The exhibit at Grafenwoehr’s Culture and Military museum, which opened Saturday and includes newly discovered pictures, documents and over 30 witness accounts, highlights Elvis’ military career. This includes his stay at Grafenwoehr, where Pfc. Presley conducted maneuver training, just as thousands of soldiers still do today.
Birgit Ploessner, the curator who came up with the idea for the exhibit, told Stars and Stripes that intensive research had uncovered new facts connected with the King’s time here.
“For a long time it was believed that Elvis was just twice in Grafenwoehr,” Ploessner said. But a book the museum recently found showed that Elvis was not just in town from November to December 1958 and in January and February 1960, but also in March 1959.
Some of the new photos of Elvis’ time in Grafenwoehr include him playing the guitar to entertain fellow soldiers and signing autographs for locals.
Local historians studied the photos and determined the buildings Elvis was in, many of which are still standing. They include a barracks in Camp Aachen and the post movie theater where Elvis met a local German girl, who he proceeded to have a short romantic fling with. The theater is still used by soldiers and families.
The museum also tracked down a letter that was believed to be lost, which Elvis had written to Sepp Anderl Mueller, a reporter with the local newspaper Amberger Zeitung.
When Elvis was in Hirschau, a town about 17 miles south of Grafenwoehr, he asked Mueller to send photos he had taken.
“The reporter did so and Elvis wrote back to the reporter,” Ploessner said. “Unfortunately, when the reporter died, we did not know where the letter was.”
The museum recently found out that the reporter’s daughter had the letter. She gave it to the museum.
Ploessner also said the museum tracked down more than 30 people who had met Elvis personally and interviewed them.
She said that the Army was very cooperative in providing base access to assist the museum project.

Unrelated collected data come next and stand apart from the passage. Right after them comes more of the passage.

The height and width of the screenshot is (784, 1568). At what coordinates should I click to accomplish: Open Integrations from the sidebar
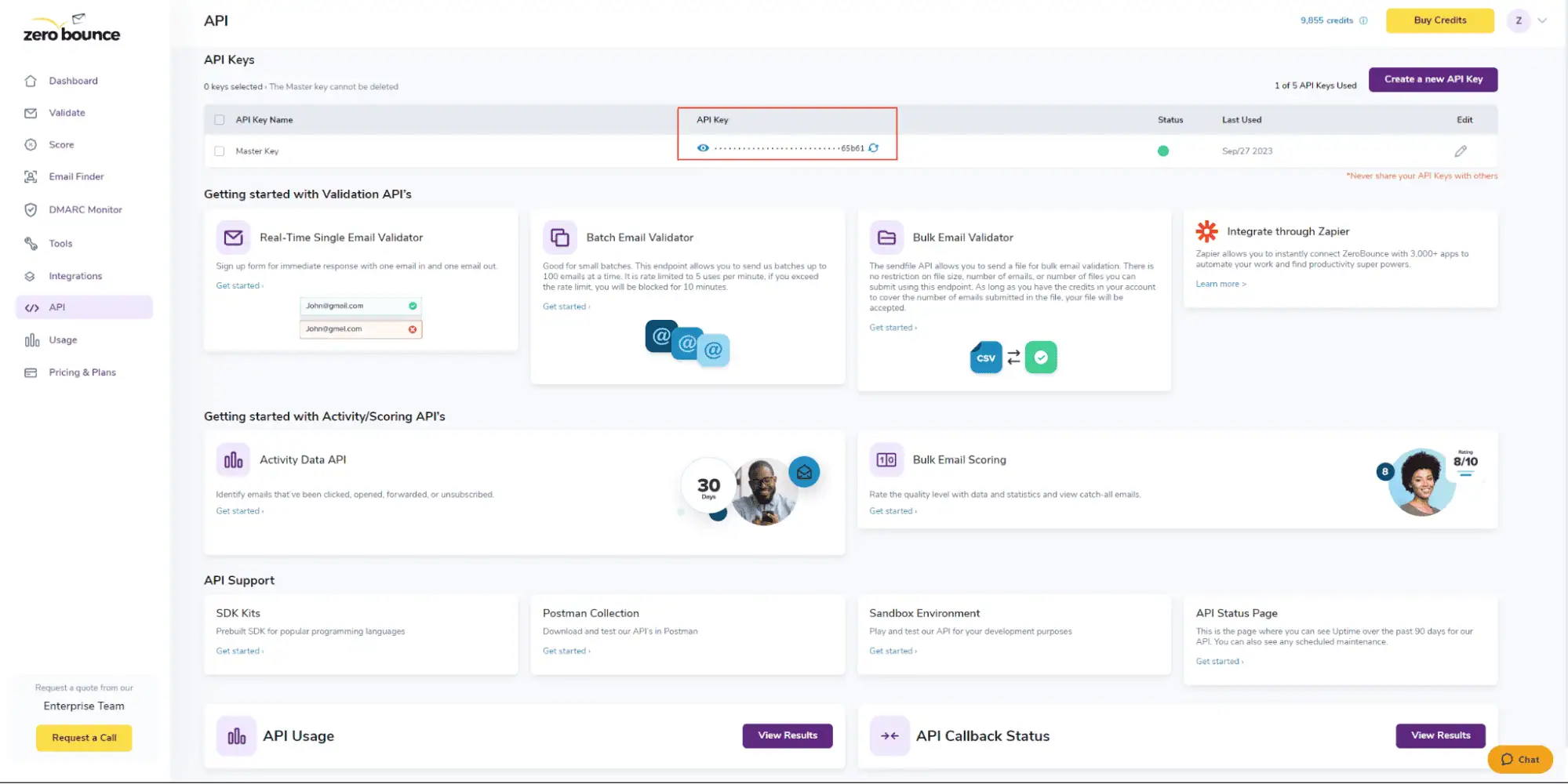pos(75,275)
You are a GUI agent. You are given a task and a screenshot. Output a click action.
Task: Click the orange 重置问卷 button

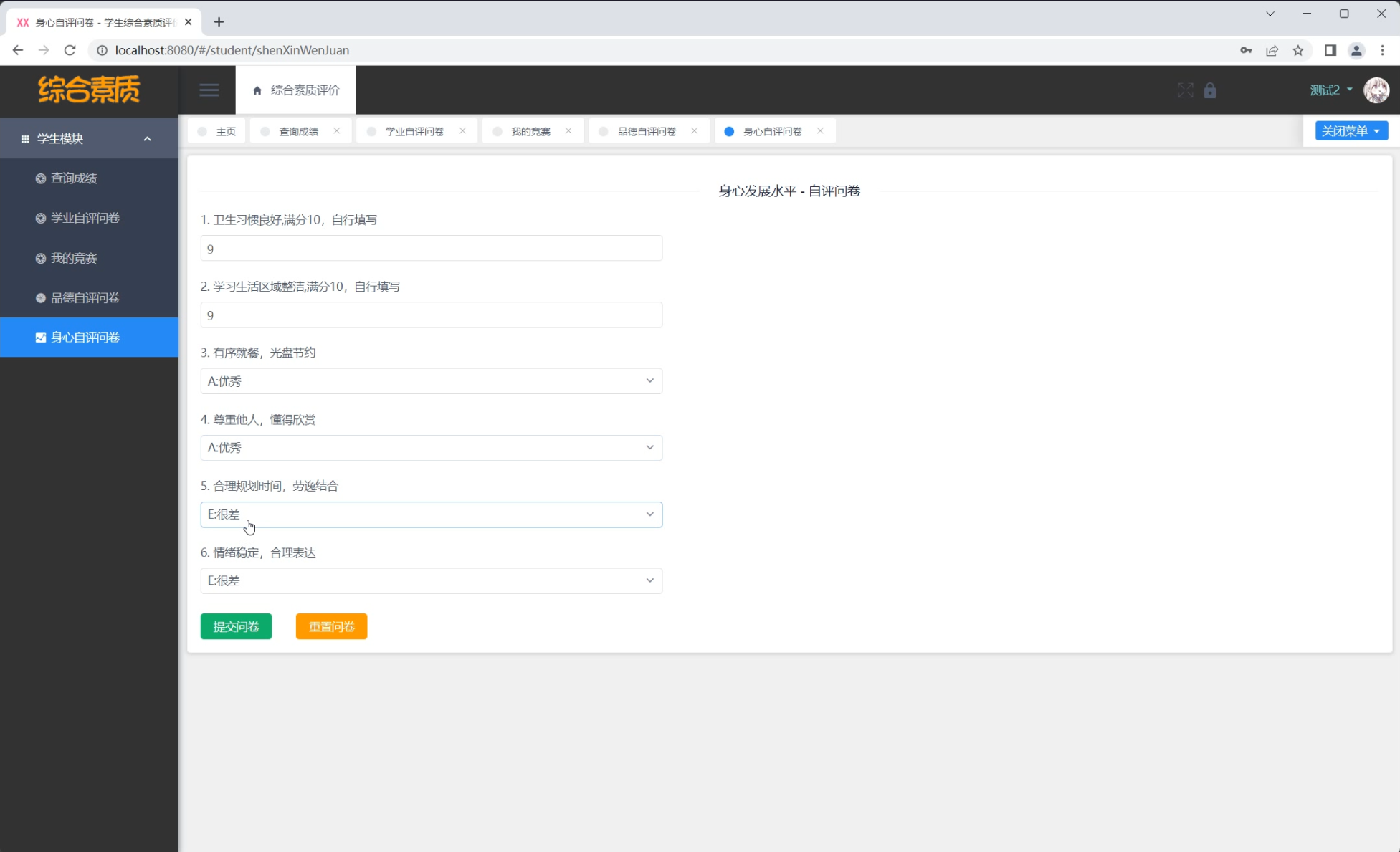click(x=331, y=626)
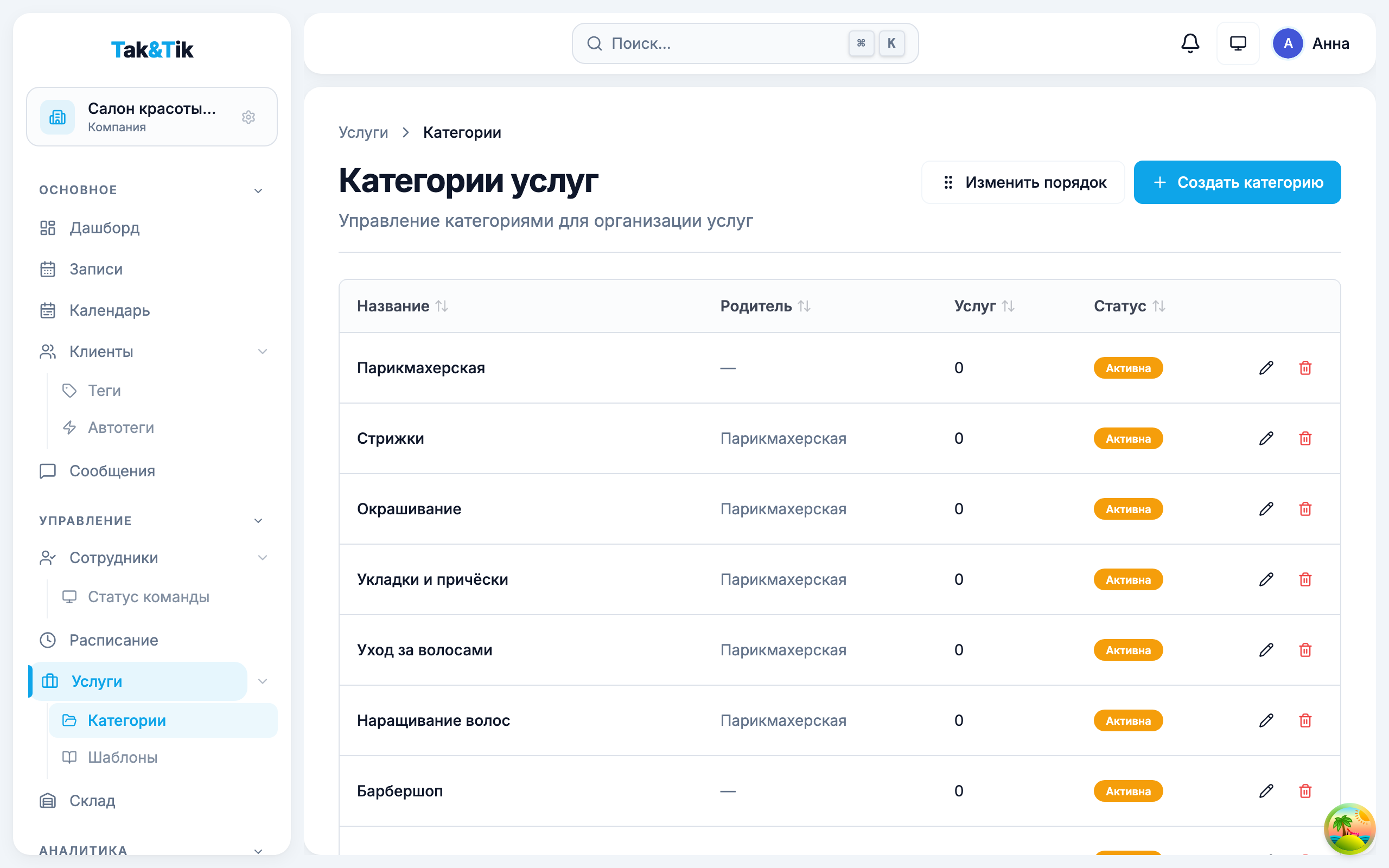Click the Склад icon in the sidebar

click(x=48, y=800)
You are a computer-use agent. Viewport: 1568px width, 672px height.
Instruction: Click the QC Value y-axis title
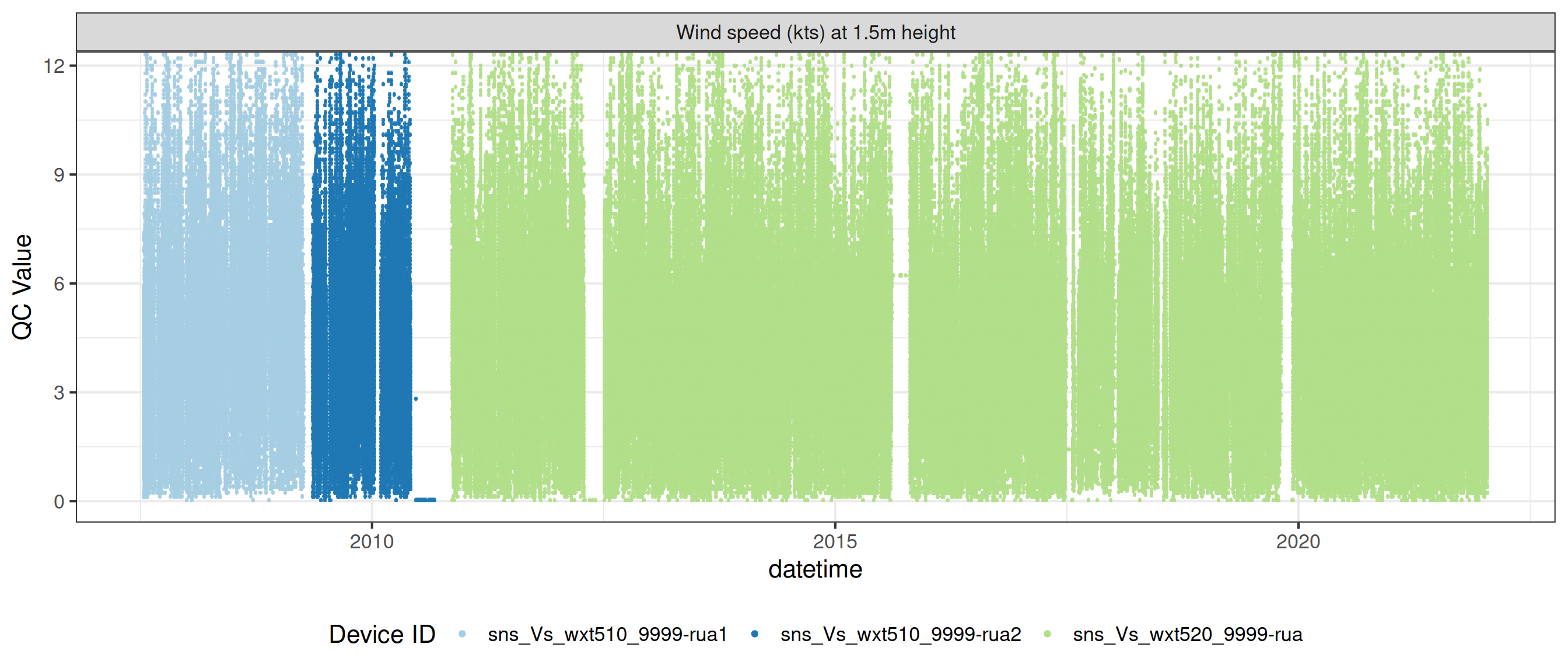click(x=23, y=286)
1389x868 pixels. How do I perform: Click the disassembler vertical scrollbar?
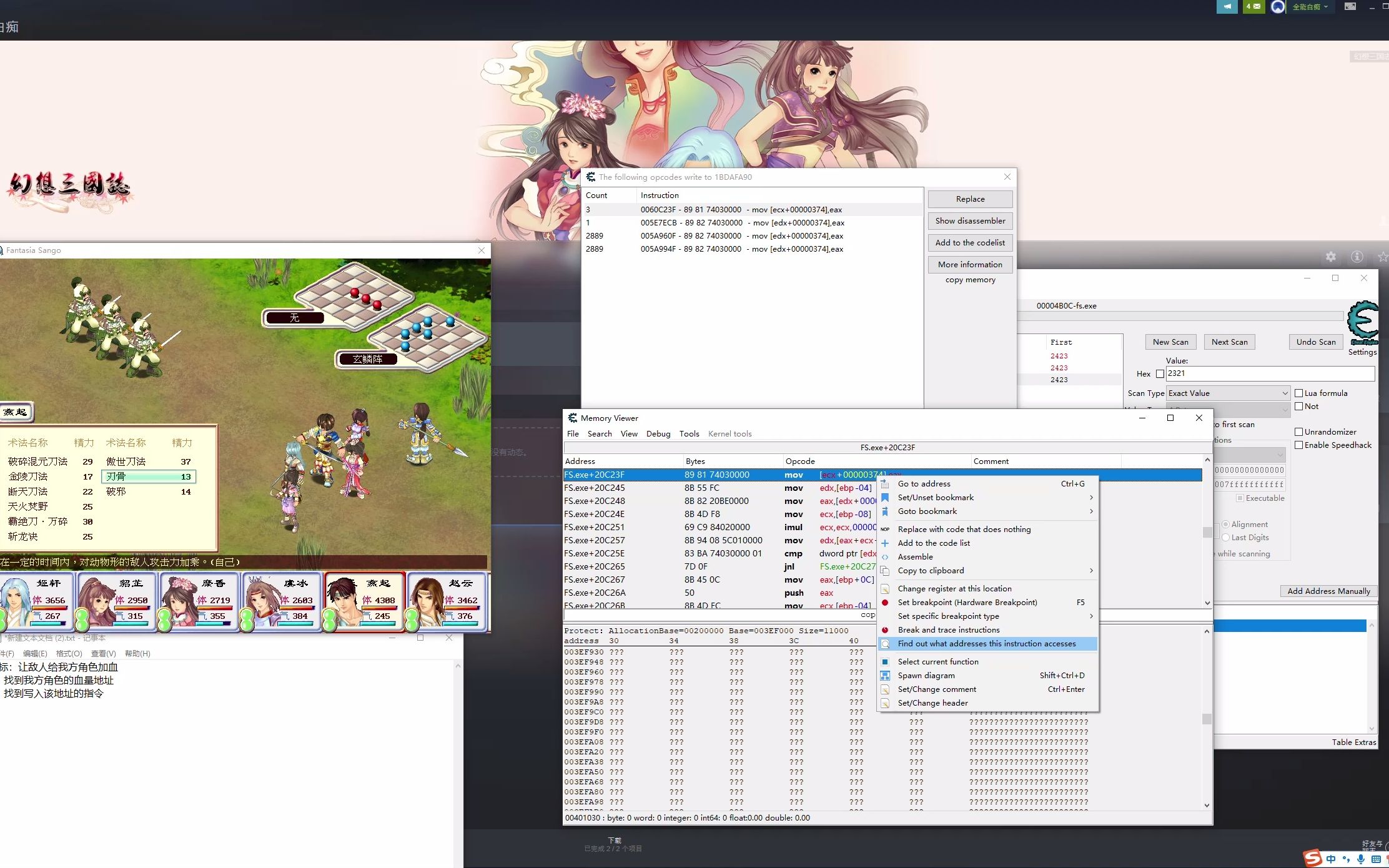click(1207, 533)
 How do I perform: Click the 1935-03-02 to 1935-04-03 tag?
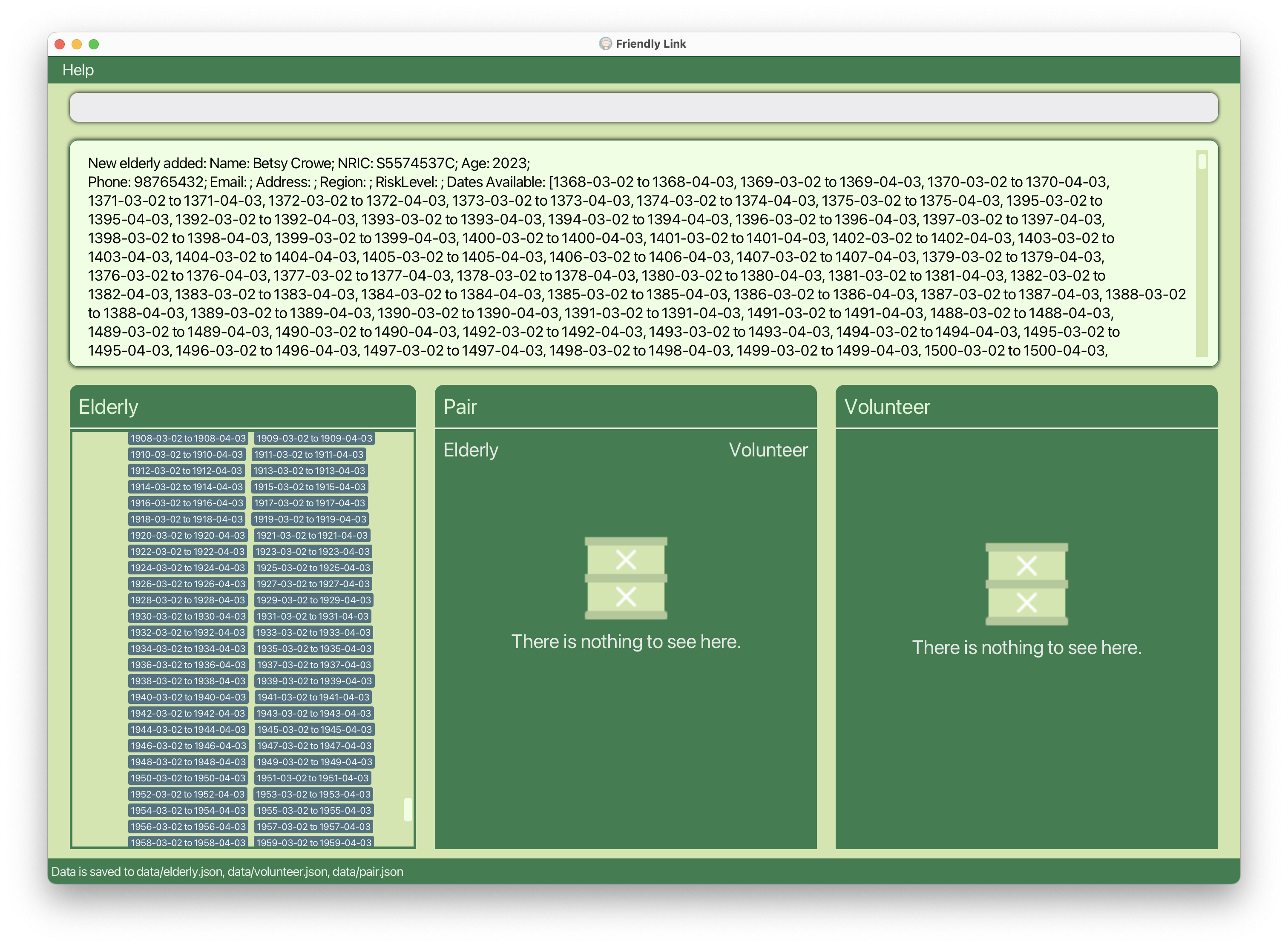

The exhibit, which includes the clothes worn by the rock n’ roll icon and an autographed beer coaster, also features a piano on which Elvis performed during a private concert at a local boarding house.
Elvis spent a week at the boarding house together with his father. Since the owner allowed them to stay for free, he performed for the owner and his staff. Ploessner said that Elvis’ record company, RCA, wouldn’t let him perform. The King just ignored them.
The exhibition will continue until March 31. Admission costs 4 euros for adults and 2 euros for children.